O único líder popular brasileiro, Luiz
Inácio Lula da Silva, alvo privilegiado dos milenaristas de Curitiba, é
também o único em condições de esclarecer a nação aturdida a respeito
das chances futuras em meio a uma situação trágica, conquanto não isenta
de aspectos francamente ridículos.
CartaCapital sabe que neste exato instante Lula convoca os envolvidos do PT na
lista de Fachin para que exponham suas razões. Por ora, é convicção do
ex-presidente de que tudo terá ainda de ser provado, tanto a respeito de
adversários quanto de correligionários.
Sabe das falsas acusações atiradas contra ele e admite a
possibilidade de que haja muitos outros injustiçados. De todo modo,
parece certo que ainda haverá um seu pronunciamento a respeito de um
momento de tamanha incerteza.
CartaCapital entende que da sua capacidade de
ponderação, do seu faro político e do seu poder de liderança, que o
tornam favorito ao próximo pleito, depende em grande parte o
comportamento da maioria. Onde está a saída?
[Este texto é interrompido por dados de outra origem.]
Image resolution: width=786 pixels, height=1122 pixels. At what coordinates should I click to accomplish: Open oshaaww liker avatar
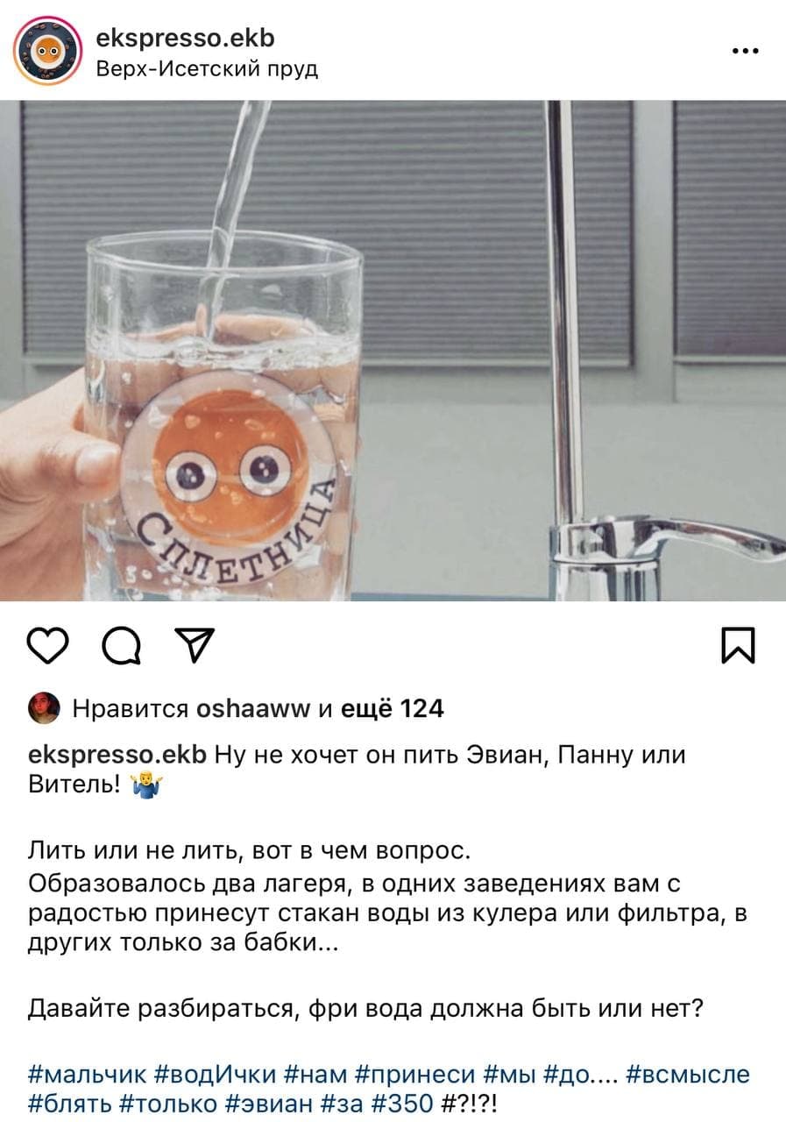click(44, 708)
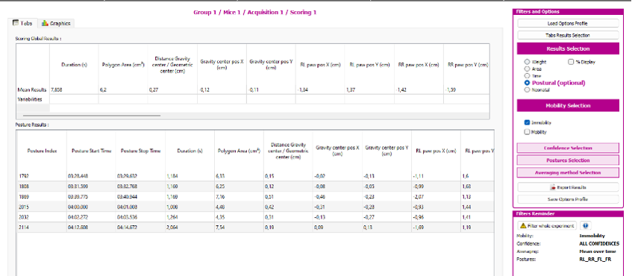Click the Save Options Profile button
632x276 pixels.
(568, 199)
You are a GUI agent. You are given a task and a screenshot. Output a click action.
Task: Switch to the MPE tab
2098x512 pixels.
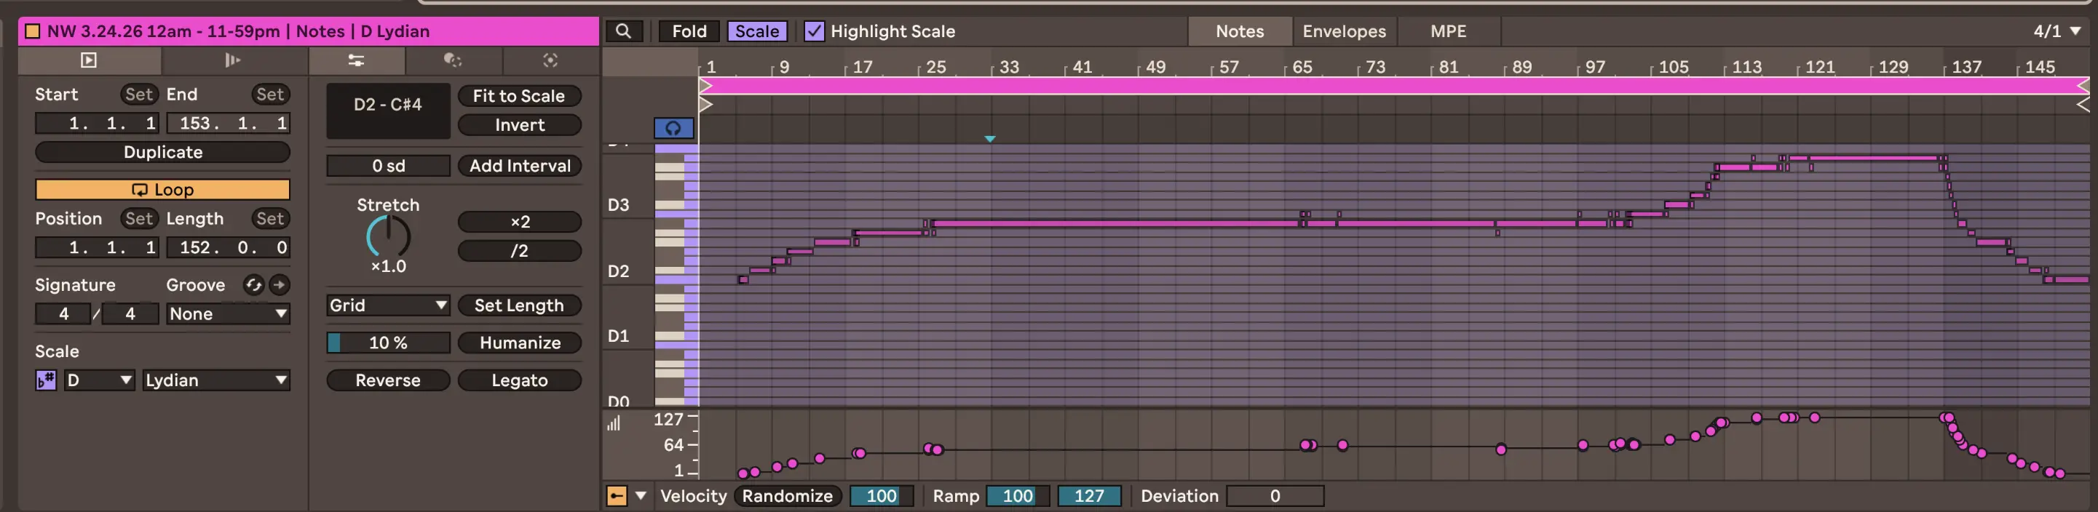[1447, 31]
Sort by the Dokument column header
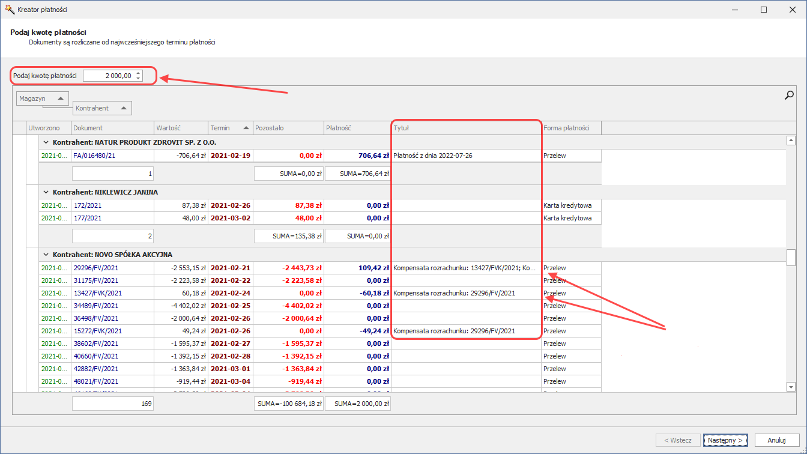 point(112,128)
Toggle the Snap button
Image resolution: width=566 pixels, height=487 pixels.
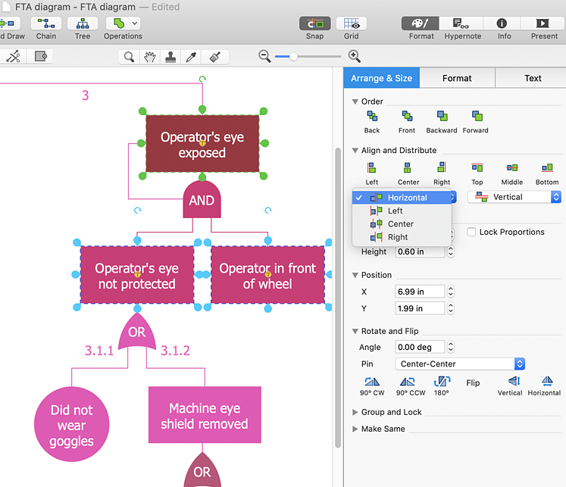[x=314, y=24]
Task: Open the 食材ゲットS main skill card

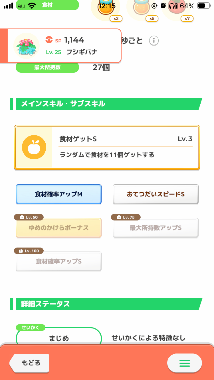Action: tap(107, 148)
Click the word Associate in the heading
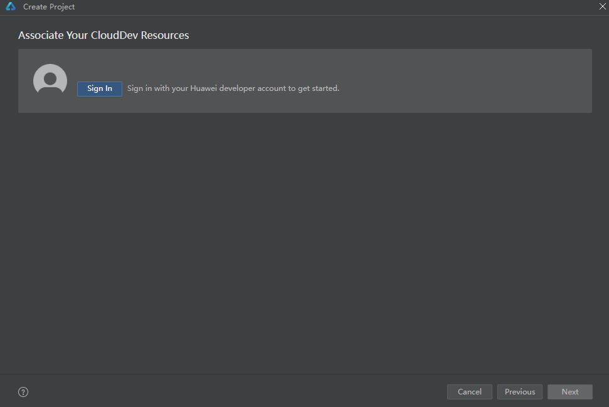The height and width of the screenshot is (407, 609). [41, 36]
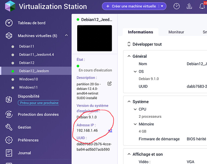Viewport: 207px width, 164px height.
Task: Collapse the Système section
Action: coord(129,102)
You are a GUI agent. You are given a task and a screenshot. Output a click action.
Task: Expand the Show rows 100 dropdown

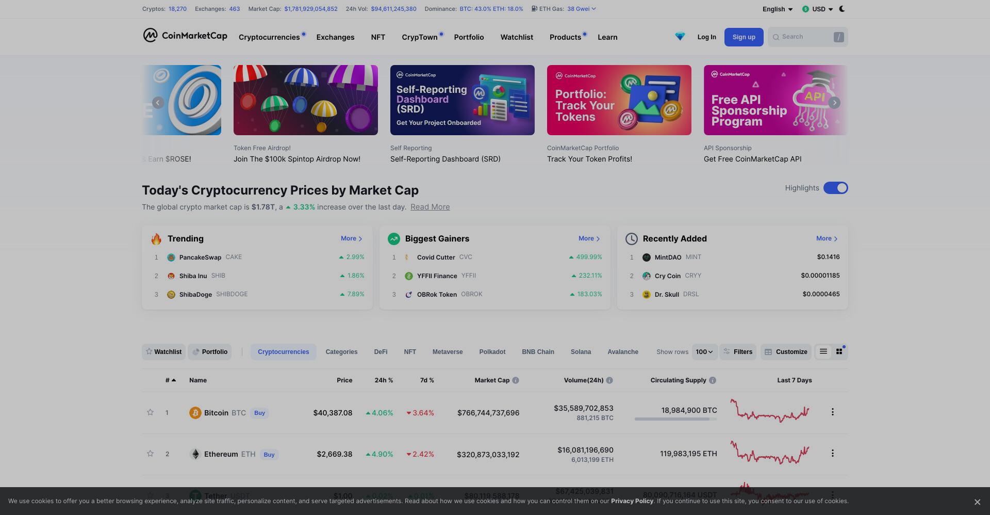click(x=704, y=352)
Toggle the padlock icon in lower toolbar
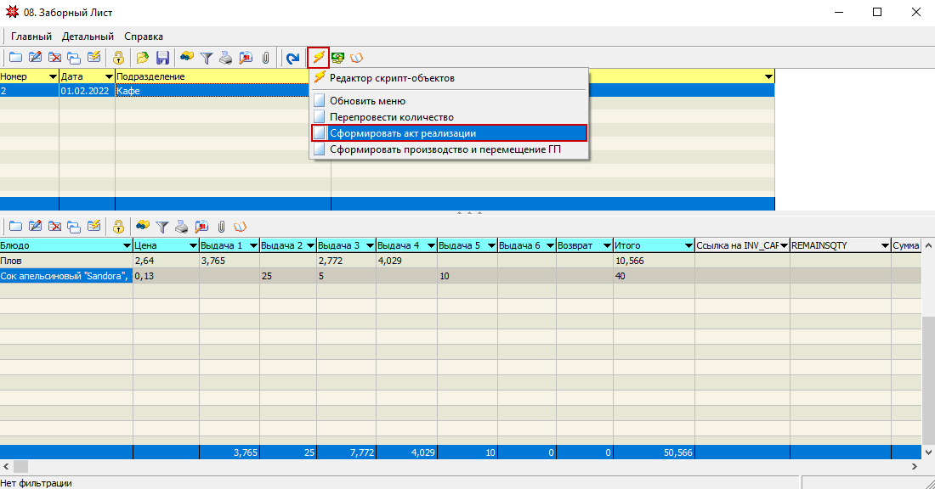This screenshot has height=489, width=935. [119, 227]
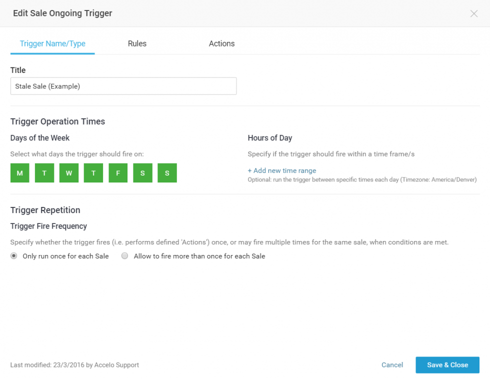Image resolution: width=490 pixels, height=379 pixels.
Task: Toggle Thursday, the second T day button
Action: [x=94, y=173]
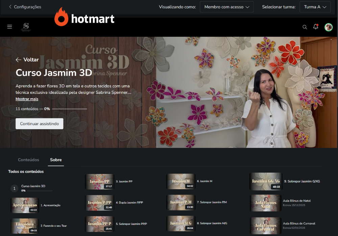The image size is (338, 236).
Task: Select the Sobre tab
Action: (56, 160)
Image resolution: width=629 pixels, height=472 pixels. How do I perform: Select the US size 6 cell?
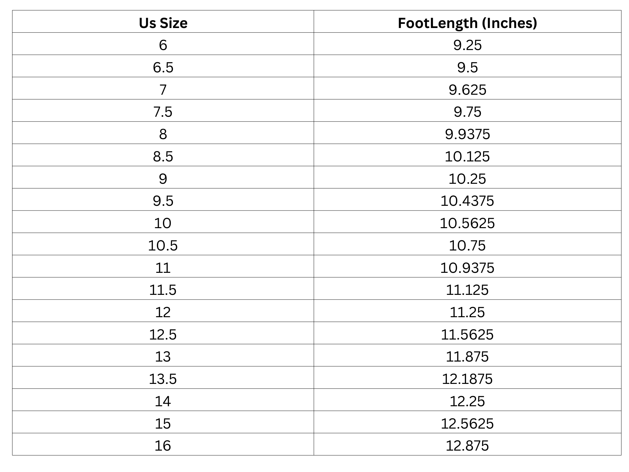[x=163, y=44]
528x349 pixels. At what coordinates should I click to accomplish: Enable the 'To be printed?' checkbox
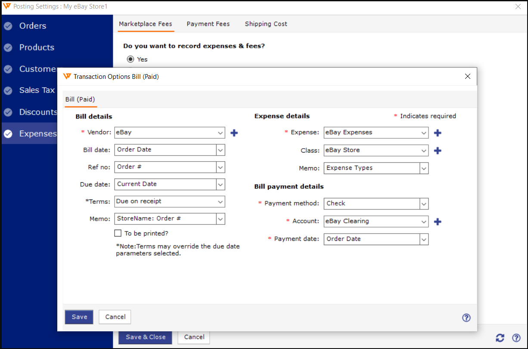tap(118, 233)
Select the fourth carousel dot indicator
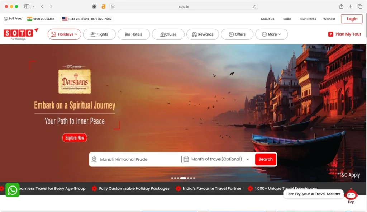The height and width of the screenshot is (212, 367). [x=183, y=178]
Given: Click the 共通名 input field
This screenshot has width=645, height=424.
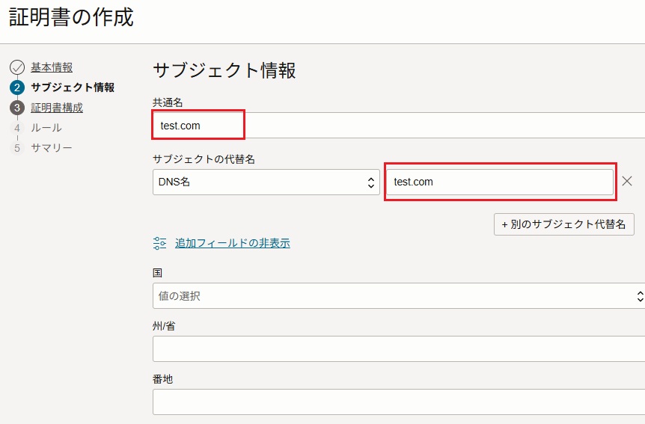Looking at the screenshot, I should pyautogui.click(x=399, y=126).
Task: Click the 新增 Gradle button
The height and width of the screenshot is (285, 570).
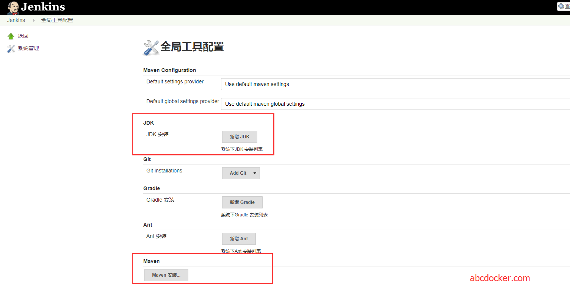Action: point(242,202)

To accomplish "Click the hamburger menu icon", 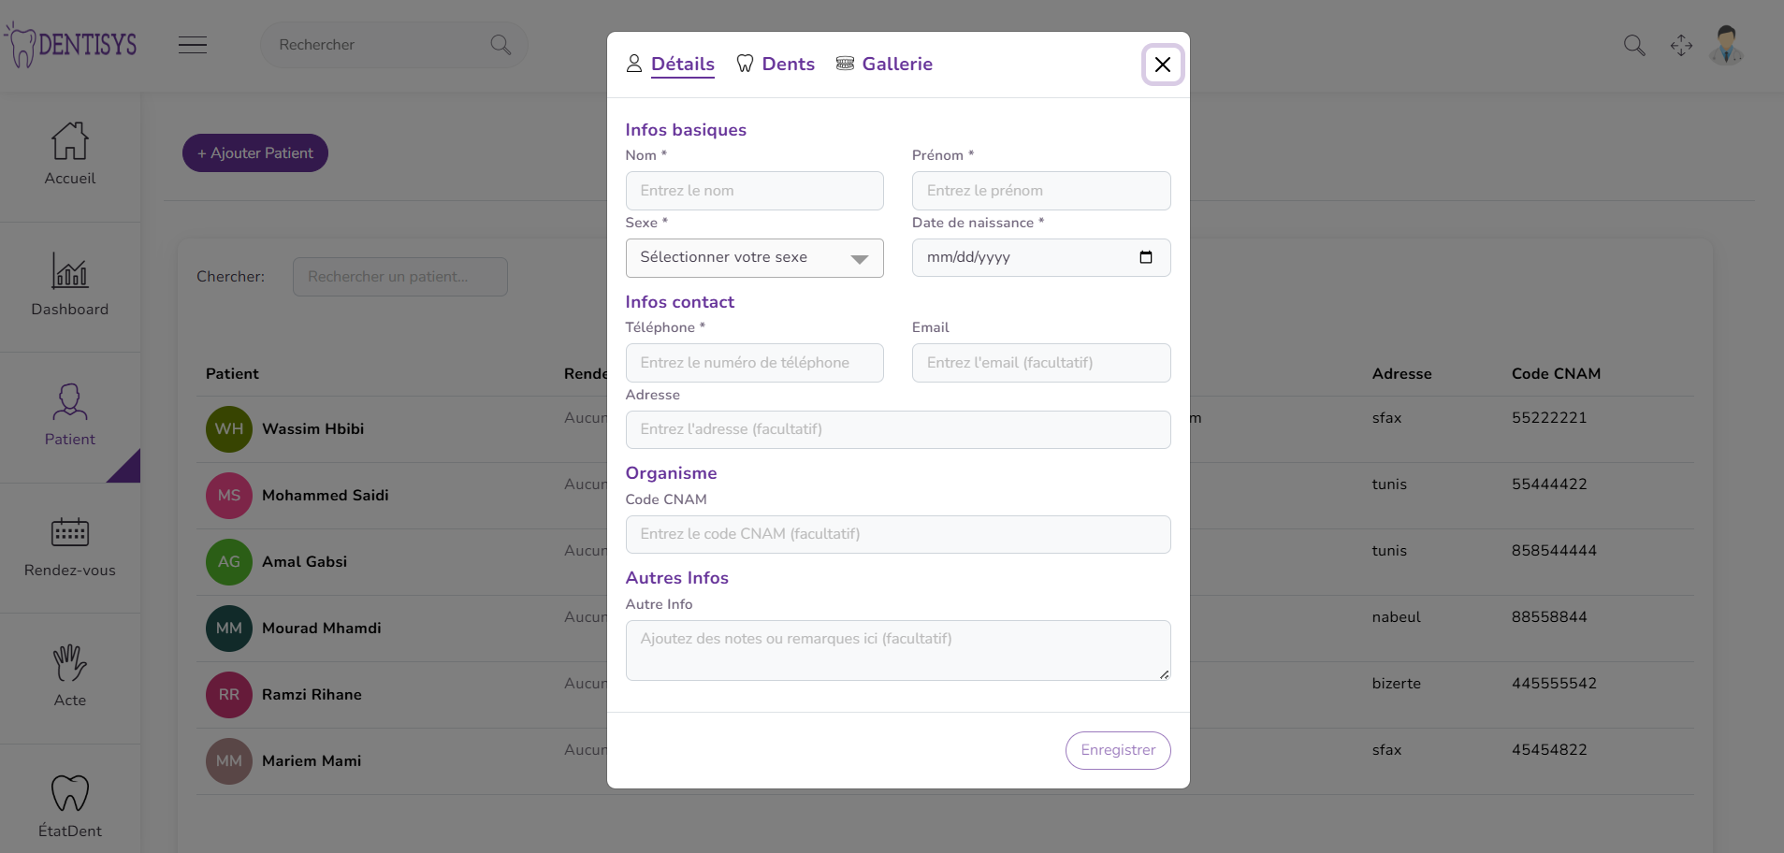I will click(x=193, y=45).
A menos traumática, na convocação de eleições no mais
curto espaço de tempo possível, de sorte a entregar ao povo a palavra
final. Seria da responsabilidade da presidente do STF, a ministra Cármen Lúcia,
a convocação eleitoral, a garantir o respeito à Constituição traída.
Uma dúvida subsiste: que esperar desta Alta Corte, inerte diante do
golpe?
A outra saída,
imaginável agora ao rufar dos tambores da divulgação da lista de Fachin,
está na agitação social. Haverá quem fale da “cordialidade” do povo
brasileiro, ou da sua tradicional resignação.
A situação, entretanto, é severamente
complicada pelo avanço inexorável da recessão, com todas as suas
consequências, a começar pelo desemprego em alta. Até quando haverá de
funcionar uma tradição a afundar raízes em três séculos e meio de escravidão? Até por isso, o comportamento de Lula é determinante quando afloram sinais de inconformismo popular.
A atitude do ex-presidente terá também notável influência
no plano internacional. Na tarde de terça-feira 11, dois advogados de
Lula tiveram em Roma uma reunião em uma sala da Câmara italiana com a
presença de autoridades, parlamentares e juristas, e expuseram com
clareza a situação do País e do seu representado, acusado sem provas
pelos promotores curitibanos.
Convincentes aos ouvidos dos presentes, não conseguiram
registro na mídia. A Itália e a Europa também vivem uma crise enquanto
as bombas do terrorismo explodem em todo canto e a cada hora. Só a
presença de Lula pode tornar a situação do Brasil e do ex-presidente um
caso internacional.
A despeito do golpe e de seus resultados,
o Brasil tem enorme peso político e econômico no cenário mundial.
Perdeu o papel de protagonista que já exerceu, bastaria pouco para
retomá-lo, a partir de um raide europeu do próprio Lula para levar o
mundo a compreender a dimensão de uma crise que também o atinge.